[Stored data entries]

BEGIN

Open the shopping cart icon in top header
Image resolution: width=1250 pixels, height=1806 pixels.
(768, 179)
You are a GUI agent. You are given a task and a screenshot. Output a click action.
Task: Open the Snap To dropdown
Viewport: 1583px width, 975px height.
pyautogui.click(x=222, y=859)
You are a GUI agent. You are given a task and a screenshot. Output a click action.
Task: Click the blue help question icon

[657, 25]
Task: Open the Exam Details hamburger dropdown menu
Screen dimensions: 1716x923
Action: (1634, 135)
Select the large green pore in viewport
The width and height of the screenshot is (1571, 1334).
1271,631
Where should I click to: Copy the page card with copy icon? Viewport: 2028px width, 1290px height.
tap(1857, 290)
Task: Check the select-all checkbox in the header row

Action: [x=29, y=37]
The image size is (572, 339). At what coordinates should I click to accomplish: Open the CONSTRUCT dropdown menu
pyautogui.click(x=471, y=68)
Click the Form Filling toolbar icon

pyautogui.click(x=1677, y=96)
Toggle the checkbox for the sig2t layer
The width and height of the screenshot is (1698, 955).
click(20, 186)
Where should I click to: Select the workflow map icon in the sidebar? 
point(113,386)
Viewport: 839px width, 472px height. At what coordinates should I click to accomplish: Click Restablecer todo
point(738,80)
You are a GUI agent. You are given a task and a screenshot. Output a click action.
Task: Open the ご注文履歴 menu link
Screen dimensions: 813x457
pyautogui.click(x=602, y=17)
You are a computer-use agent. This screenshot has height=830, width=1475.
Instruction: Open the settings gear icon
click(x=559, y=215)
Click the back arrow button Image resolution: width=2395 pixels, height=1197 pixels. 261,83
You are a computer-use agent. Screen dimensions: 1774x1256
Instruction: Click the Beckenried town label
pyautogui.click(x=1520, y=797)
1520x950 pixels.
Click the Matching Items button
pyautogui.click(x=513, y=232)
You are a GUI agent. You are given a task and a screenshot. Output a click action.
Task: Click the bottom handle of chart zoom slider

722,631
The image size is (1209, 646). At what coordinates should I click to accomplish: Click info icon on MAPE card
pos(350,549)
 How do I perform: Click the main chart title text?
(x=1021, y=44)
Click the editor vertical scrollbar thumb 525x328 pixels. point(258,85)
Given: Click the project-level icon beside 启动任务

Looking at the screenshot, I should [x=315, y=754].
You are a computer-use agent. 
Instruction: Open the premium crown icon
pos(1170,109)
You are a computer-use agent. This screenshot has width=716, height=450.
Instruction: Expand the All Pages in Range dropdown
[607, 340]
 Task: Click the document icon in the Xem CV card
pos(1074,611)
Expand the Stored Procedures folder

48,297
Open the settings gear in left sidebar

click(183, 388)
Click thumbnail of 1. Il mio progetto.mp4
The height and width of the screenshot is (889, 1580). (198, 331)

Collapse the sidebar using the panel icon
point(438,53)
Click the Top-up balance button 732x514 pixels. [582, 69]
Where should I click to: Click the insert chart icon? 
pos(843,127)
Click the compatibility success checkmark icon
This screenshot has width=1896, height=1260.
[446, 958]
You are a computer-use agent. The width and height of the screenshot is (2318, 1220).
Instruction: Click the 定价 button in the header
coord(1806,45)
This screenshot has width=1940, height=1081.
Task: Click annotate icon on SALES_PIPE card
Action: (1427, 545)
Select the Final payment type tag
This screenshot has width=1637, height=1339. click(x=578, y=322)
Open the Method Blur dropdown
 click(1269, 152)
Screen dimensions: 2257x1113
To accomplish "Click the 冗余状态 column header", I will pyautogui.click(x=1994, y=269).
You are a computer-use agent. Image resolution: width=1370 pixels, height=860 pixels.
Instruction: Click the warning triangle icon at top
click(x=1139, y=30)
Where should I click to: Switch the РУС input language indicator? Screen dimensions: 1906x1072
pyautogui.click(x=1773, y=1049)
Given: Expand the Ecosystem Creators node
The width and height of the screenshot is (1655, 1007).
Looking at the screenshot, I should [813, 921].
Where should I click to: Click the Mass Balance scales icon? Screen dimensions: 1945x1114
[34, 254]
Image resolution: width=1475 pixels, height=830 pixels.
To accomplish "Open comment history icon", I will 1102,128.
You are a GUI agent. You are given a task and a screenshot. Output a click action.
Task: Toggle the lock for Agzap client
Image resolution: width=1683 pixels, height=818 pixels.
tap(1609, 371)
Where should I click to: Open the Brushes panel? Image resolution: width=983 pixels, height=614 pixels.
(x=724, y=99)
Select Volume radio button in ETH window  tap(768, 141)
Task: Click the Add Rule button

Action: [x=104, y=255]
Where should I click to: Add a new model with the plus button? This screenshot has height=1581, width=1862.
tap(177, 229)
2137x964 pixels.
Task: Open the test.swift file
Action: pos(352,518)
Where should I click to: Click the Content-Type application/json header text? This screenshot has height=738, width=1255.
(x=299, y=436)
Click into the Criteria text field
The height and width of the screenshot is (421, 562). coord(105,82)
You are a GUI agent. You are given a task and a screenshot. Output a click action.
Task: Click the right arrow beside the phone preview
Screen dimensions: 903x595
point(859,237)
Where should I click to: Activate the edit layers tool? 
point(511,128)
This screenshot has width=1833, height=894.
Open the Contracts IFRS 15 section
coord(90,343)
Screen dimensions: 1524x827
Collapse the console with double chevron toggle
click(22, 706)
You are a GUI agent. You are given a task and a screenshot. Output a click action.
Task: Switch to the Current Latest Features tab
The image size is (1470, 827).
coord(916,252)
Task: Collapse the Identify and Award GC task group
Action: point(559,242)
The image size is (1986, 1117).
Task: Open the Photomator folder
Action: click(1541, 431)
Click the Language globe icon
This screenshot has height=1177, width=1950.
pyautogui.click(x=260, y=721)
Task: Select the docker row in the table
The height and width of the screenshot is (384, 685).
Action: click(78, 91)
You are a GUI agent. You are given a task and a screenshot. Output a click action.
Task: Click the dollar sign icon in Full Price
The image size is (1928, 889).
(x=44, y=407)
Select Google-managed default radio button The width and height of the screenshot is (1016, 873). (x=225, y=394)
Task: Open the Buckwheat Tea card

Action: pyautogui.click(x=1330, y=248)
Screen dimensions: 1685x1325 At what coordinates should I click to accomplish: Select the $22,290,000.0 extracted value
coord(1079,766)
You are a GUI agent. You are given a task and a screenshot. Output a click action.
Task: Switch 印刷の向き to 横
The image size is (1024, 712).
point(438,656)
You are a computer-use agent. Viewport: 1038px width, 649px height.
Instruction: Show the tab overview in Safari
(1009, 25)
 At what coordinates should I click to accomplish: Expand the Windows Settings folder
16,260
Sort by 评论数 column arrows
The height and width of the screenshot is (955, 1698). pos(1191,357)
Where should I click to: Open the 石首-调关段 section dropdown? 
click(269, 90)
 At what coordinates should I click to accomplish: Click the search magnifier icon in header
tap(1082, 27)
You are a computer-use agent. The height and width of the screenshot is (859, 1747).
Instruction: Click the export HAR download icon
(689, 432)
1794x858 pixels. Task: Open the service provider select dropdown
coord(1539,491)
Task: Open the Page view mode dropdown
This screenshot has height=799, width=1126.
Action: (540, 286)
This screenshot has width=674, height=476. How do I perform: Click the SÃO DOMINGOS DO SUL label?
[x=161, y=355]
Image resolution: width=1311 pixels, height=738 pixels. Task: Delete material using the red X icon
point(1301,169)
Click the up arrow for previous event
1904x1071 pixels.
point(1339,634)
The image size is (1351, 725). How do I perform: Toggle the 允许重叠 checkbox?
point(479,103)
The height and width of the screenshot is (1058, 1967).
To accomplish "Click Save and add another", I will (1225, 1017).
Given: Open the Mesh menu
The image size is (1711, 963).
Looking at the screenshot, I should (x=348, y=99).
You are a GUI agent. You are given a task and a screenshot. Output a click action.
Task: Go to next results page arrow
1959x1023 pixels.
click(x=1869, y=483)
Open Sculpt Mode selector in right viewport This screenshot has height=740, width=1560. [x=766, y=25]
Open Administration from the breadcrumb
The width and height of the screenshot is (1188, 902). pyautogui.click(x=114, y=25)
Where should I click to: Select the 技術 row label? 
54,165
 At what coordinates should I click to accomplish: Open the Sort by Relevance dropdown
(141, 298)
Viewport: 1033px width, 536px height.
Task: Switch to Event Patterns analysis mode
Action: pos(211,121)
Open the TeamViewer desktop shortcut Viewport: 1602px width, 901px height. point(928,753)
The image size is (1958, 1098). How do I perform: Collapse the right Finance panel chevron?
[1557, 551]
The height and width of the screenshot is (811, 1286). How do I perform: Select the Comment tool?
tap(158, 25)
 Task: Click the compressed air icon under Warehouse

END

■ Exercise brief
The lines from the top of the data above down to the line containing "Select the large green pore in viewport" are to be copied exactly; no other line should appear.

■ Exercise output
Open the shopping cart icon in top header
Image resolution: width=1250 pixels, height=1806 pixels.
(768, 179)
You are a GUI agent. You are given a task and a screenshot. Output a click action.
Task: Open the Snap To dropdown
Viewport: 1583px width, 975px height.
pyautogui.click(x=222, y=859)
You are a GUI agent. You are given a task and a screenshot. Output a click action.
Task: Click the blue help question icon

[657, 25]
Task: Open the Exam Details hamburger dropdown menu
Screen dimensions: 1716x923
Action: (1634, 135)
Select the large green pore in viewport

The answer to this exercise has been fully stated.